A billboard advertising a Christian event in Phoenix on sexual identity was recently rejected by a national ad company.
Sponsored by Focus on the Family, the billboard design of the Love Won Out conference was considered to be potentially controversial. Clear Channel Outdoor refused to run the advertisement, disappointing the large family group. It was to read, "I questioned homosexuality: Change is Possible, Discover How."
Our local managers review each advertisement on a case-by-case basis to ensure that it meets the tastes and standards of the local community, explained a Clear Channel Outdoors representative in Cybercast News Service. Local managers reserve the right to reject advertising copy if it does not meet their community's standards for appropriateness or the copy is deemed offensive towards any business, group or individual.
Event coordinators disagree with the response, arguing that it is not hateful.
"It gives a hopeful message for those who are dissatisfied living homosexually and [shows] that there is an alternative they could consider," said Melissa Fryear, gender issues director for Focus on the Family, in Crosswalk.com.
The Arizona Human Rights Foundation (AHRF), an organization that was protesting the conference, was happy to see the billboard refused, but also said the rejection was against free speech.
AHRF representative Amy Kobeta said in Crosswalk.com, I would be upset if someone didn't advertise one of our conferences, and I think the reverse is also true.
The controversial billboard was eventually picked up by another advertising company in the Phoenix area as Focus on the Family held its event on Saturday.
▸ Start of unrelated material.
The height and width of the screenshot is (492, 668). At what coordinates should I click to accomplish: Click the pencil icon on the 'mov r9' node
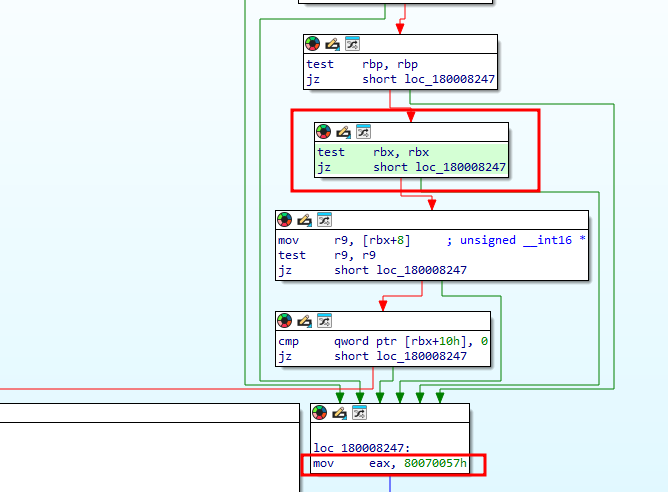click(x=305, y=220)
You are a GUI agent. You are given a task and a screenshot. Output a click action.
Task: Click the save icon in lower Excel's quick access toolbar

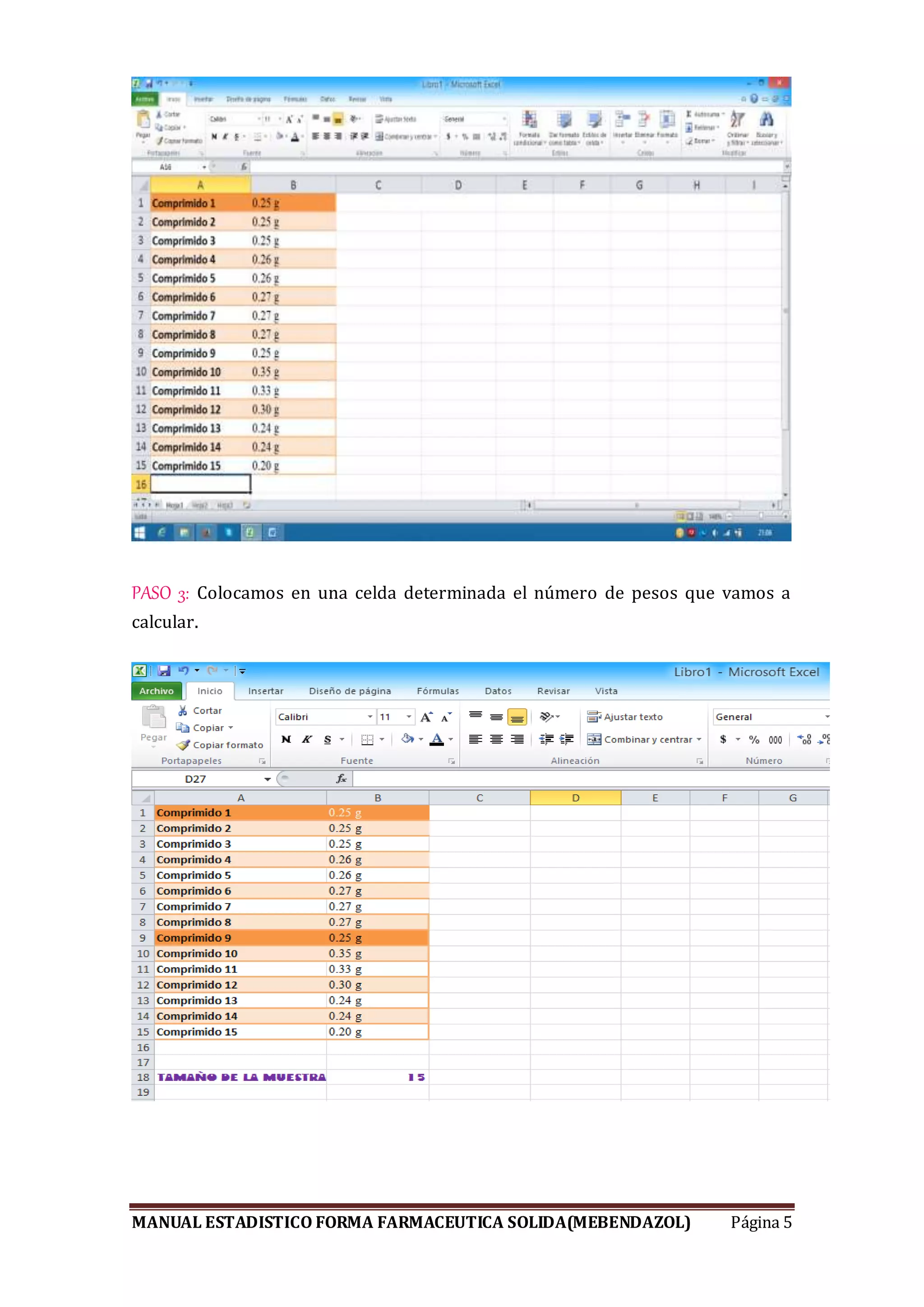tap(164, 671)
The Love Won Out conference features nationally known experts on the homosexual issue, most of whom are former homosexuals. The purpose of the conference is to talk about gender issues openly while providing positive encouragement for change, which is often seen as discriminative.
The conference website describes the event as a dynamic one-day conference on homosexuality that balances truth-in-love with grace and compassion. It address issues such as whether people are born gay, if change is possible, and about gay marriage in society.
Since 1998, Love Won Out has hit major cities around the United States, receiving both criticism and praise.
The biggest controversy comes over the conferences proposition that gayness can be healed.
Upcoming Love Won Out conferences are scheduled for: Omaha, Neb., on Apr. 14; Irvine, Calif., on Oct. 13, and Indianapolis on Nov. 3. The conference is open for registration to the general public.